22. A particle moves in the $xy$-plane such that its position $(x(t), y(t))$ for time $t > -5$ is given by the parametric equations $x(t) = t^2 - 2t - 8$ and $y(t) = \ln(t + 5)$. At which points does the path of the particle intersect the $y$-axis?
23. The position of an object moving in a plane is defined by the parametric functions $x(t) = 5 - 3\sin(2t)$ and $y(t) = 4 + \cos(2t)$. What is the domain of the curve traced by the object (the set of all possible $x$-coordinates)?

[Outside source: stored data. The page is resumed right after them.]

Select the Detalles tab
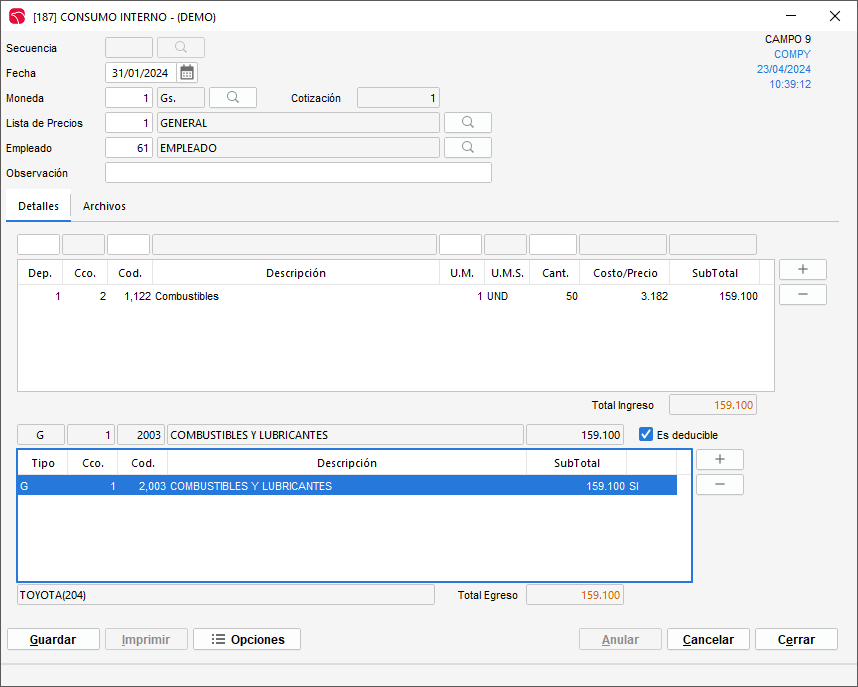Screen dimensions: 858x687 click(38, 206)
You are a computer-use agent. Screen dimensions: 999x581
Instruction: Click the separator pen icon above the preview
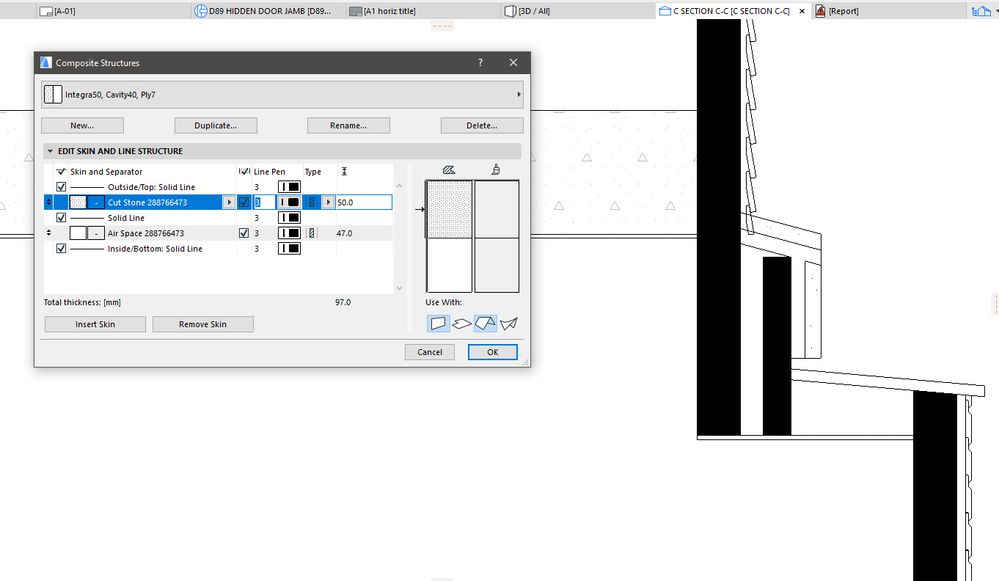495,169
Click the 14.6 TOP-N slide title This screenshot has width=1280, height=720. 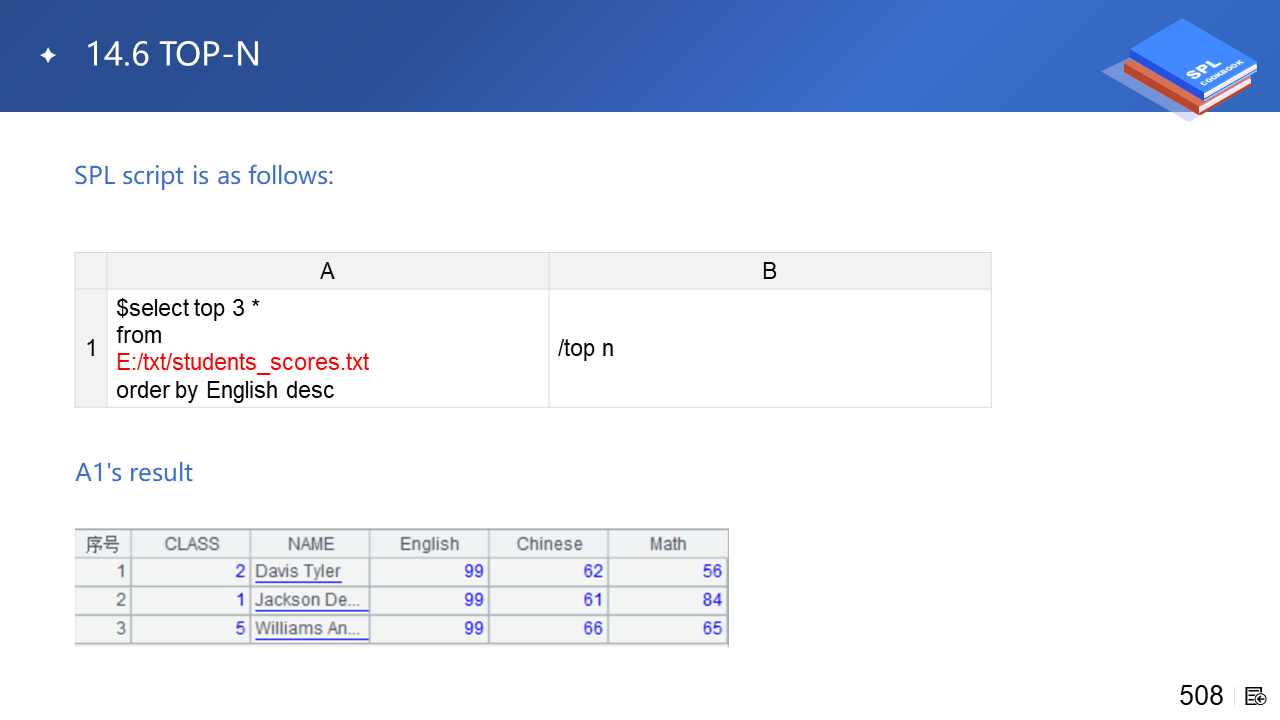172,54
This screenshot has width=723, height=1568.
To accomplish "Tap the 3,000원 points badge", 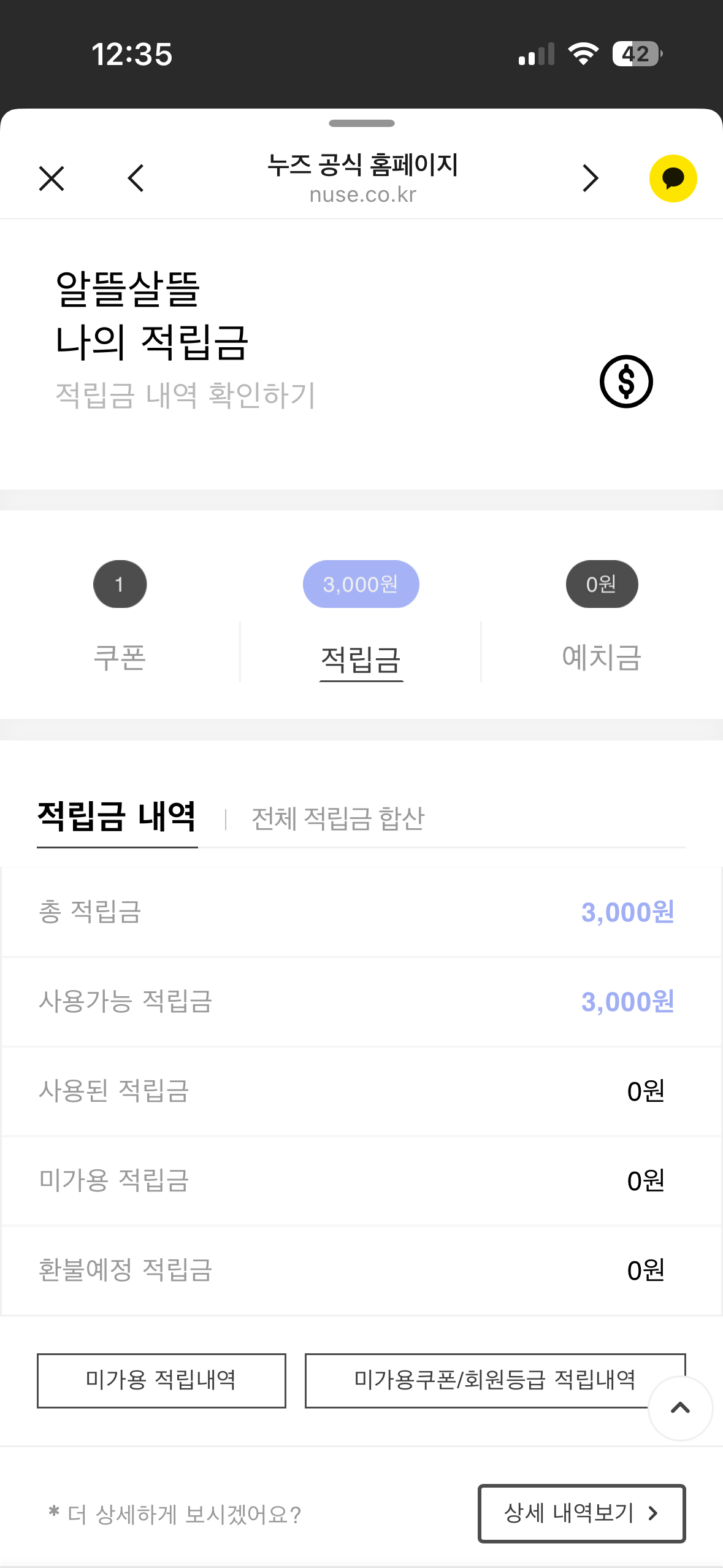I will click(x=361, y=584).
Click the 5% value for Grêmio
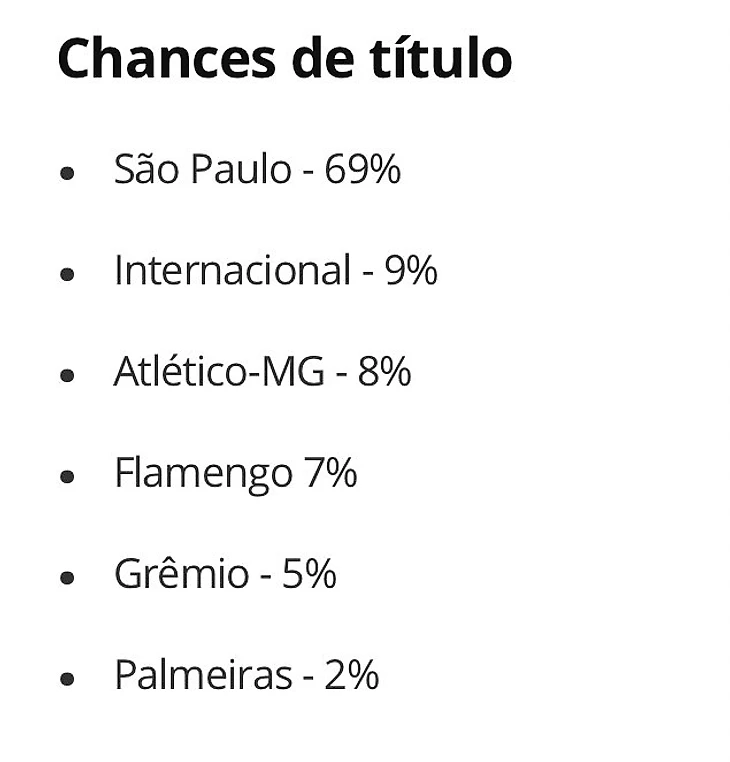The image size is (730, 762). (309, 574)
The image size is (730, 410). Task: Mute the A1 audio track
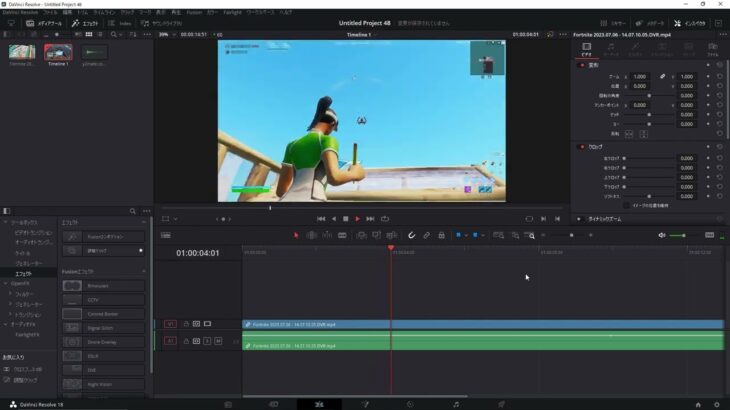point(218,341)
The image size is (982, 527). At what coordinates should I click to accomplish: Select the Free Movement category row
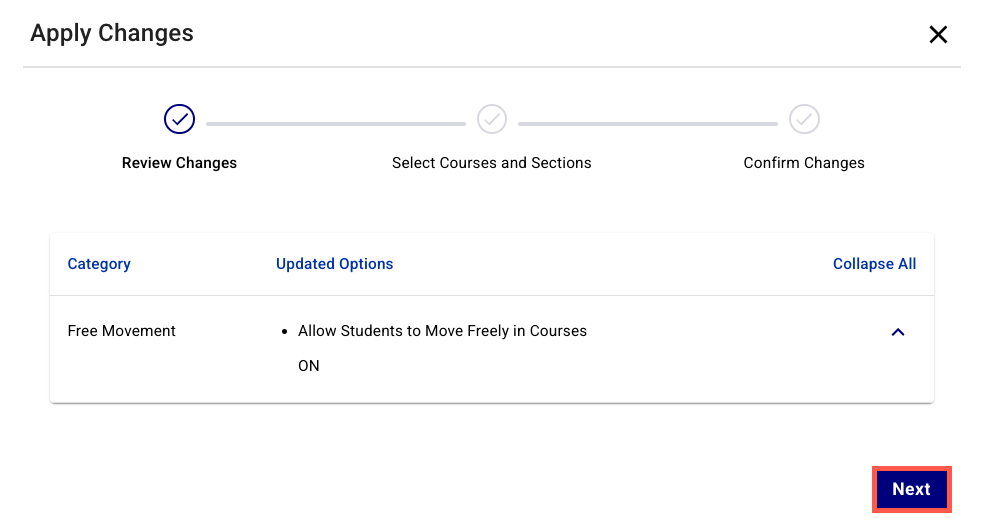coord(492,349)
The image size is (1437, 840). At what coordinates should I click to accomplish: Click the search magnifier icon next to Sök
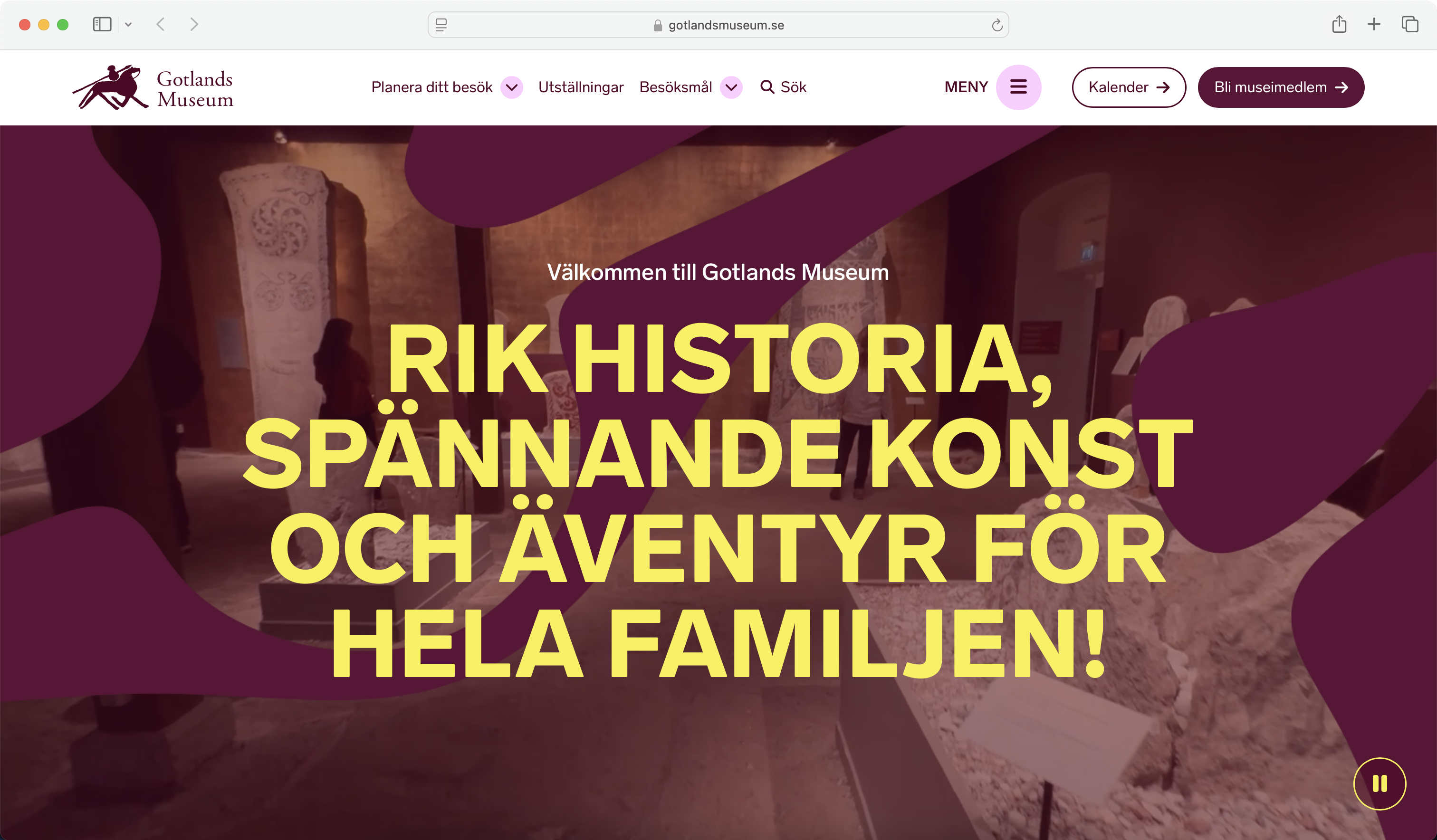tap(767, 87)
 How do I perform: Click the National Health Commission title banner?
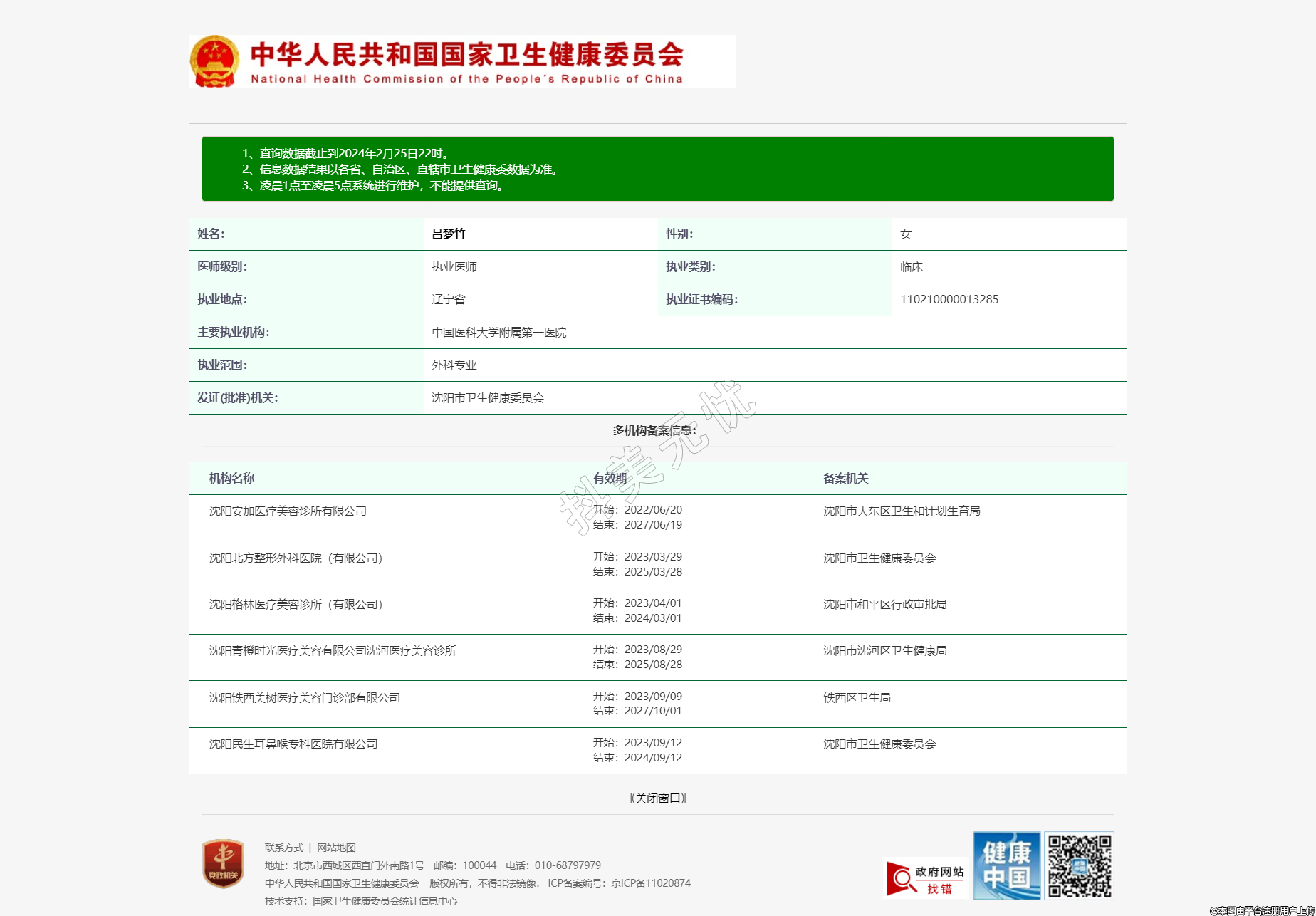pos(466,62)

24. A parametric function is defined by $x(t) = 2t + 4$ and $y(t) = t^2 - 1$ for all real numbers $t$. Which of the following Cartesian equations represents the graph of this function?
25. [Skill: 2.B | Topic: 4.3] The table below gives values for the parametric functions $x(t)$ and $y(t)$ at selected values of time $t$. | $t$ | $x(t)$ | $y(t)$ | |:---:|:---:|:---:| | 0 | 1 | 2 | | 1 | 3 | 6 | | 2 | 6 | 9 | | 3 | 10 | 11 | Based on the values in the table, which of the following best describes the motion of the particle for $0 \le t \le 3$?
26. [Skill: 1.C | Topic: 4.3] A particle moves in the $xy$-plane such that its position for $t \ge 0$ is given by the parametric equations $x(t) = t^2 + 1$ and $y(t) = 3t - 4$. What is the slope of the line segment connecting the point on the curve at $t=1$ to the point on the curve at $t=3$?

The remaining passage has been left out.